To calculate the potential ROI of a self-storage conversion, you need to look at a range of factors. The first step involves analysing the location to ensure that the self-storage units you plan to install will find sufficient demand. Take a look at any existing self-storage facilities and the size of those facilities, and make sure that there is a sub-optimal amount of storage space already on offer. As stated, the average in the UK is 0.73 square feet per capita. Anything less than this in the area in question will indicate a captive market waiting to be tapped into. Anything higher than five square feet in a still-developing market like the UK may indicate an overcrowded location. It may be to your advantage, counter-intuitively, to have some existing self-storage presence in the location, as this will help to give a better idea of the potential business to be had.

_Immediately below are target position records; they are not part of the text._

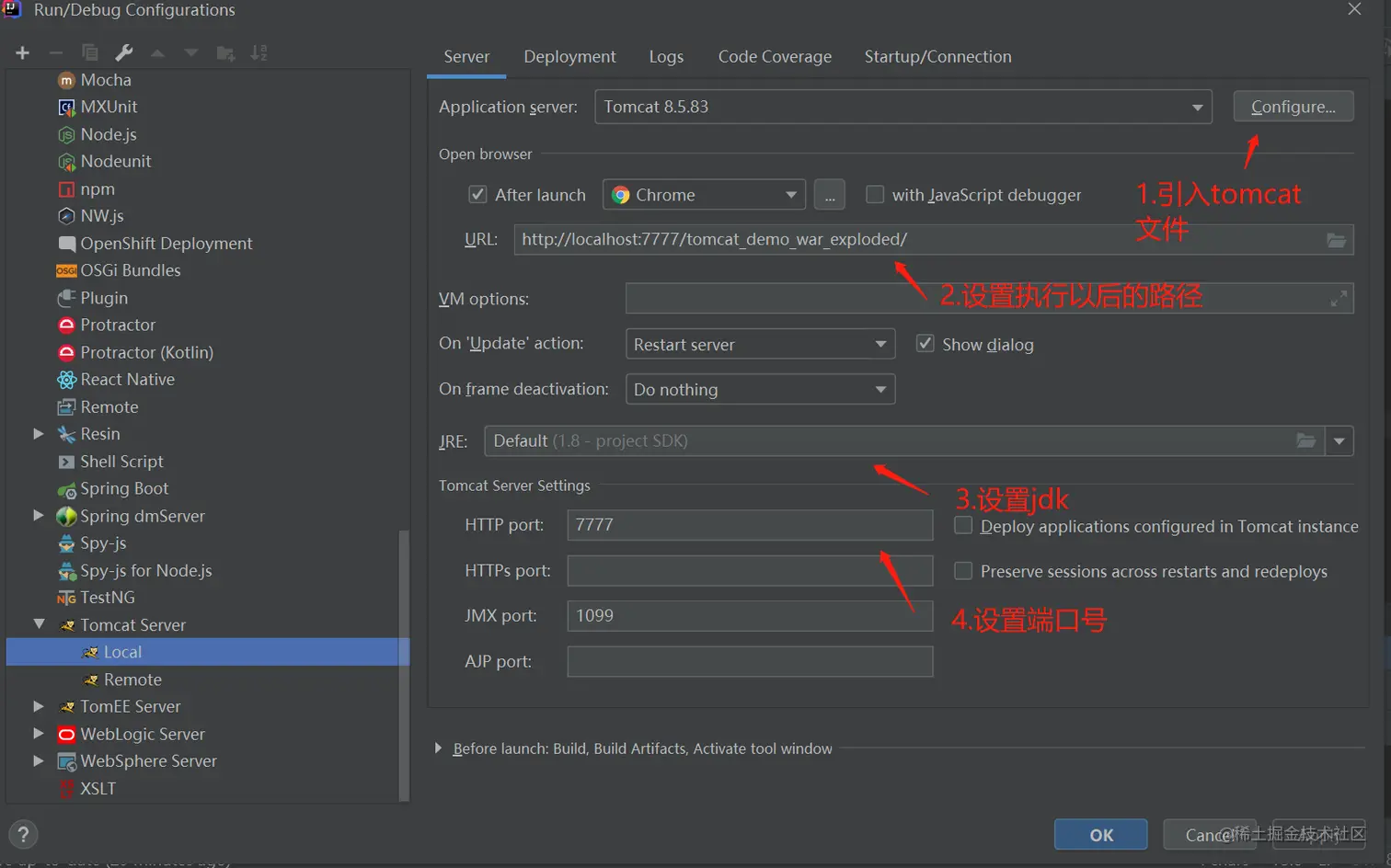The width and height of the screenshot is (1391, 868).
Task: Click the wrench Edit Templates icon
Action: tap(124, 53)
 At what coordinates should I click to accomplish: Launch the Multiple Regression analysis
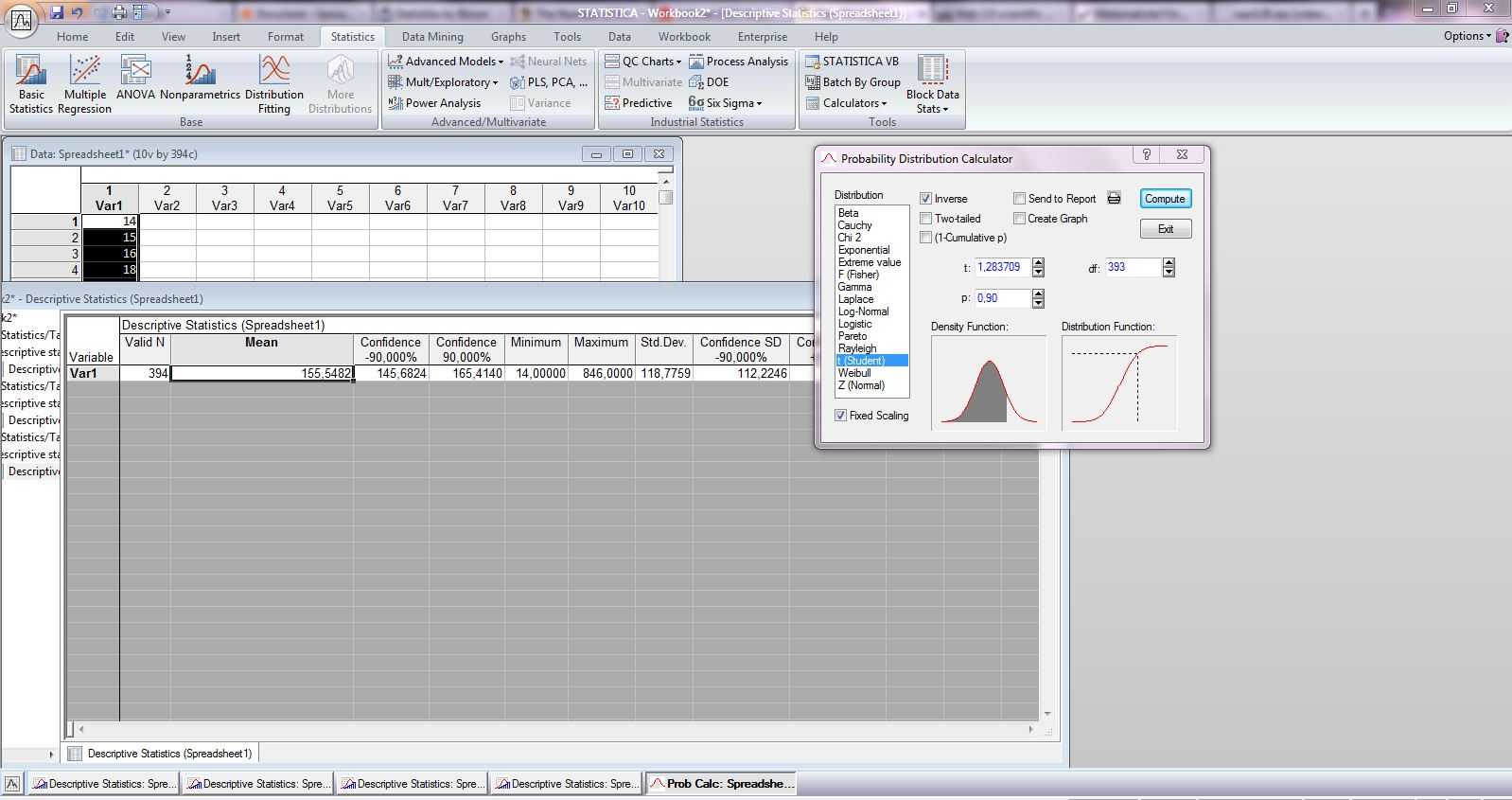[x=84, y=84]
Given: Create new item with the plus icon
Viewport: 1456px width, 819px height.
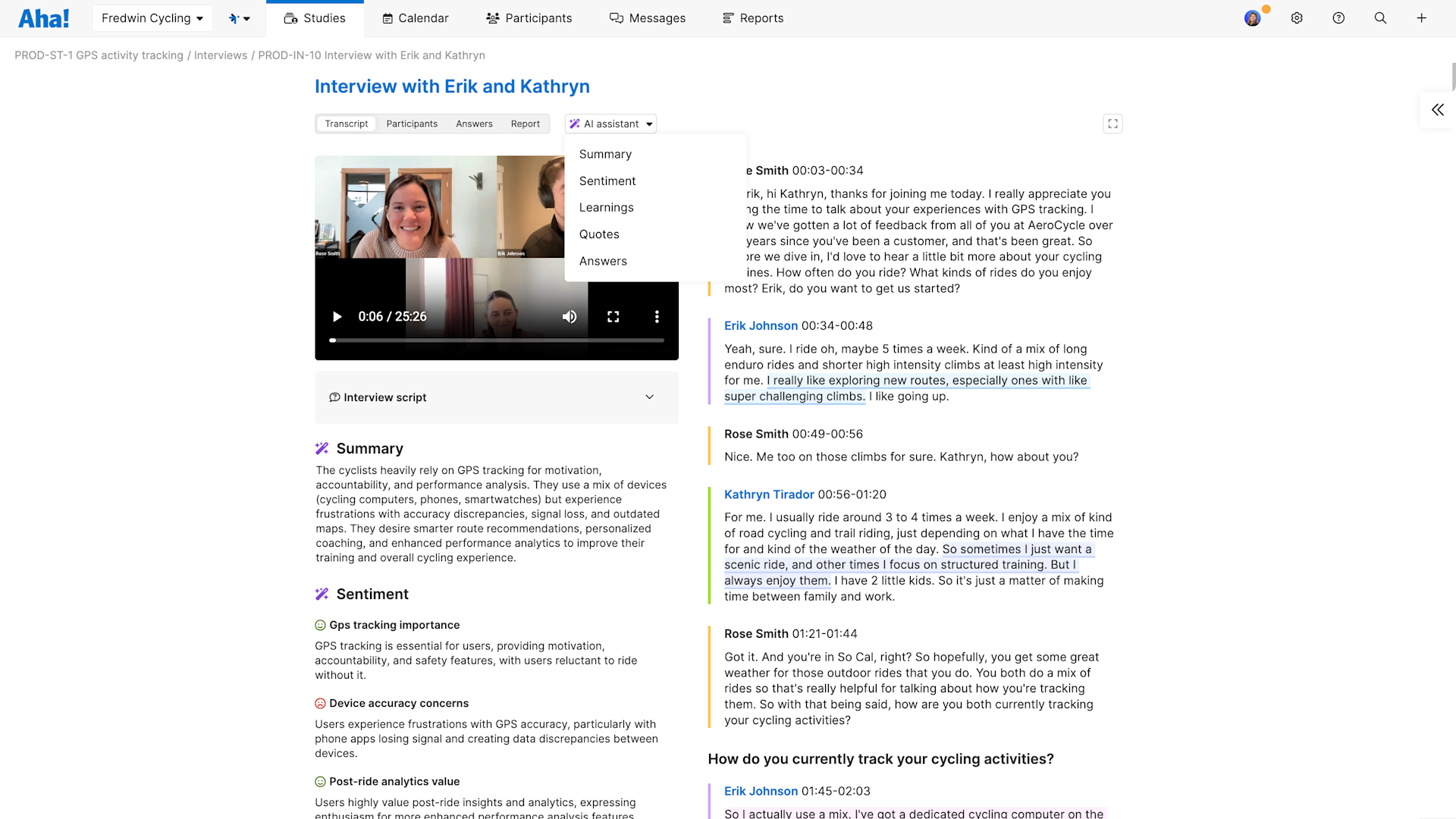Looking at the screenshot, I should point(1422,17).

The building itself will be the next key factor, particularly the number of self-storage units you’ll be able to fit in the building. By employing the expertise of a self-storage fit-out expert, you’ll be able to draw up a plan that maximises the space available; you can combine this with your market knowledge and research to decide the mix of unit sizes. For example, smaller units will probably be more profitable if you’re targeting domestic customers, while commercial clients may be looking for larger storage space. By drawing up detailed plans of the storage units, access corridors, doors, stairways if needed etc., you’ll be able to arrive at a figure for the net rentable square feet of storage you can fit into the building.

uniscreen2000 Internal Unit Illustration

Once you know how many square feet you’ll be hoping to rent, you can start to check out any local competition (or competitors in similar locations) to see what kind of rental rates the market can support. This research is quickly done online in the modern era, but you might want to check out some of your rivals in person to get a feel for exactly what they offer for the price – how clean are the units? What level of security do they provide, and how is this achieved? Can the units be accessed around the clock etc.? The price they are charging will only really make sense when you understand the quality of the product, enabling you to pitch your costs by either undercutting them on price or charging more for a better quality product. Again, the demographics of your location will go a long way toward deciding what kind of price you think you can get.


The amount of income you can expect to generate during your first year of operation will, at this stage, be a guess based on your estimate of the occupancy rate you’ll achieve. Be realistic and accept that something in the low eighties (the UK average) may take some time to achieve and build a model of occupancy that sees the rate building gradually month-on-month. On the debit side of that equation, you’ll have the costs of the original conversion and any ongoing overheads.

One thing that makes self-storage such an appealing investment opportunity is the relative lack of overheads, and basics such as utility bills and any employee costs can be factored into the rental rate.

Investing in certain things, like automated booking and access and online payment for clients may cost a little more initially but will deliver lower overheads and a more appealing offer. The same applies to a marketing budget aimed at the kind of channels consumers are most likely to find self-storage. According to the SSA report, the overwhelming method via which clients find self-storage is via a website - 75% - followed by signage at 9% and referral at 6%. If you haven’t already factored in building a user-friendly website that displays your prices and makes it easy for clients to book a unit, this is the time to do so. These factors add to the cost of your initial investment, but you will hugely bolster the potential return on that investment.

This blog is for information purposes only and should not be construed as legal or financial advice and not intended to be substituted as legal or financial advice.